Real-time word count from a TCP socket stream
Copy the code below and paste it into your Python environment or our free online compiler.
from pyspark.sql import SparkSession
from pyspark.sql.functions import explode, split, window, current_timestamp
# 1. Create SparkSession
spark = SparkSession.builder \
.appName("StreamingWordCount") \
.getOrCreate()
spark.sparkContext.setLogLevel("ERROR")
# 2. Read a streaming source (socket for testing)
# In production, replace with: spark.readStream.format("kafka")...
lines = spark.readStream \
.format("socket") \
.option("host", "localhost") \
.option("port", 9999) \
.load()
# 3. Add timestamp for windowing
lines_with_time = lines.withColumn("timestamp", current_timestamp())
# 4. Split lines into words
words = lines_with_time.select(
explode(split(lines_with_time.value, " ")).alias("word"),
"timestamp"
)
# 5. Windowed aggregation: count each word in 10-second windows
windowed_counts = words \
.withWatermark("timestamp", "20 seconds") \
.groupBy(
window("timestamp", "10 seconds", "5 seconds"), # 10s window, 5s slide
"word"
) \
.count() \
.orderBy("window")
# 6. Write output to console (for testing)
query = windowed_counts.writeStream \
.outputMode("update") \
.format("console") \
.option("truncate", False) \
.trigger(processingTime="5 seconds") \
.start()
# 7. Wait for termination
query.awaitTermination()
# In a separate terminal, run: nc -lk 9999
# Then type words and press Enter to simulate a streamKey Concepts Explained
Master these terms and you'll understand 80% of the conversations in this field.
readStream
The entry point for Spark Structured Streaming. Returns an unbounded DataFrame that continuously receives new rows. Similar to spark.read but for live streams.
writeStream
Defines the output sink and starts the streaming query. You specify format (console, kafka, delta), outputMode, and trigger interval.
Output Mode
Append: only write new rows (no aggregation). Update: write only updated rows (for aggregations). Complete: write the entire aggregated result each trigger (for small aggregates).
Trigger
Controls when Spark processes the next micro-batch. processingTime="5 seconds" = process every 5 seconds. availableNow = process all available data once then stop (for incremental batch).
Watermark
Tells Spark how long to wait for late data. withWatermark("timestamp", "10 minutes") means Spark waits 10 minutes for late events before finalising window results.
Window
Aggregates over a time range. A 5-minute tumbling window counts events in non-overlapping 5-minute buckets. A sliding window overlaps: a 5-min window sliding every 1 min gives per-minute rolling counts.
Kafka Source/Sink
The most common production streaming source. Kafka topics provide durable, replayable event streams. Spark reads each message as a row with "key", "value", "timestamp", "offset" columns.
Checkpoint
Spark saves the streaming state (offsets, aggregation state) to a checkpoint directory. If the job restarts, it resumes from where it left off — enabling exactly-once guarantees.

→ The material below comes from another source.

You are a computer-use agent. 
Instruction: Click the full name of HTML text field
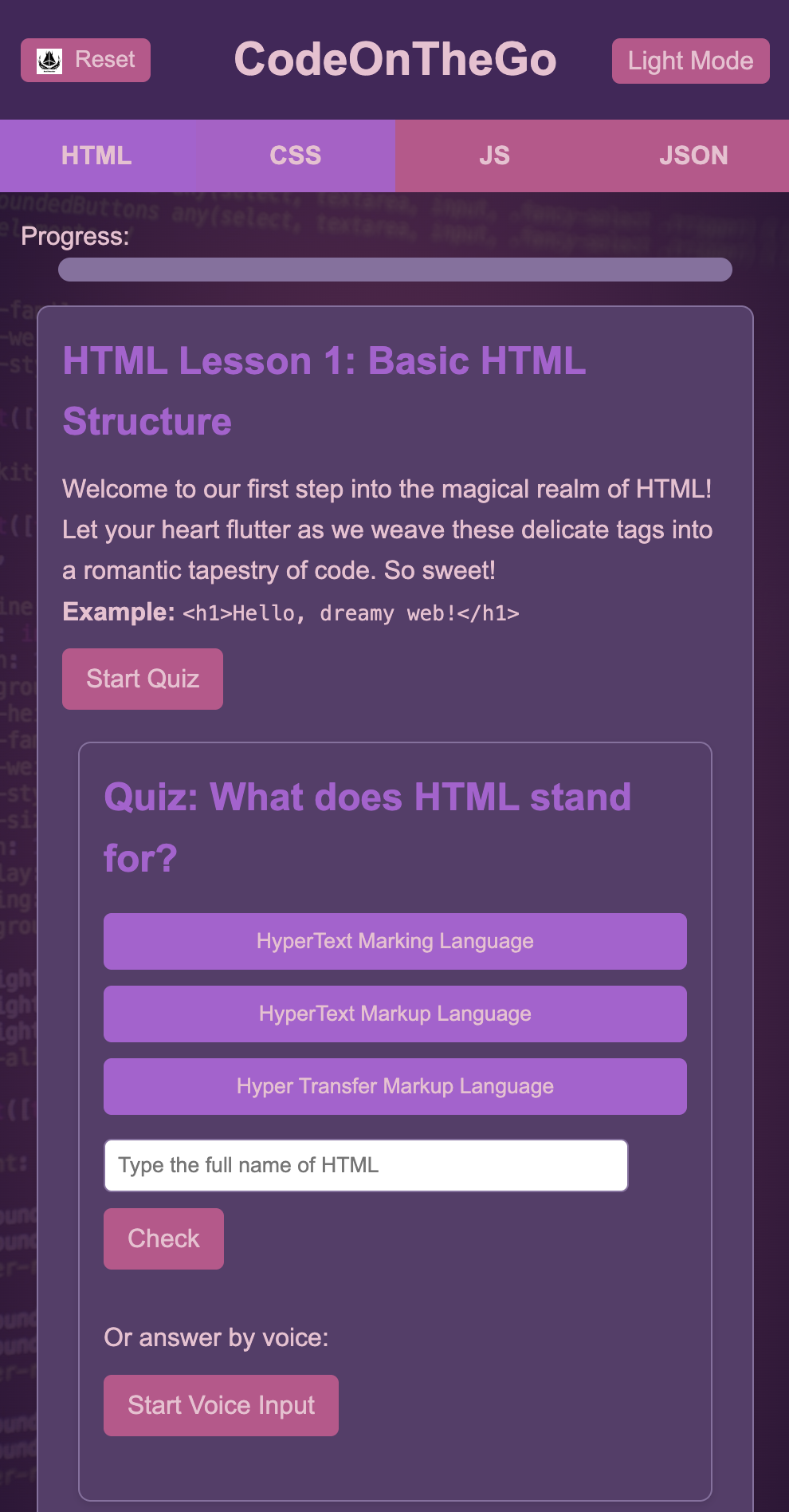(365, 1165)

Your Spark Streaming Learning Path
Follow these steps in order — each one builds on the last. Designed for complete beginners.
- 1
Spark Batch Basics
Be comfortable with PySpark DataFrames, SparkSession, and common operations like filter, groupBy, and join before moving to streaming.
- 2
First Streaming Job
Set up a local socket stream. Run the word count example. Understand readStream, writeStream, and output modes.
- 3
File Source Streaming
Point readStream at a directory. Spark auto-processes new files as they arrive. Good for incremental landing zones on S3.
- 4
Windowing & Watermarks
Build a windowed aggregation. Add a watermark to handle late data. Understand the trade-off between latency and correctness.
- 5
Kafka Integration
Set up a local Kafka broker (Docker). Write a producer. Connect Spark to the Kafka topic and process the stream.
- 6
Delta Lake Streaming Sink
Write your stream output to a Delta table. Understand how Delta's transaction log enables exactly-once writes.
- 7
Production Deployment
Run streaming jobs on Databricks or AWS EMR. Configure auto-scaling, checkpointing, and monitoring with Spark UI.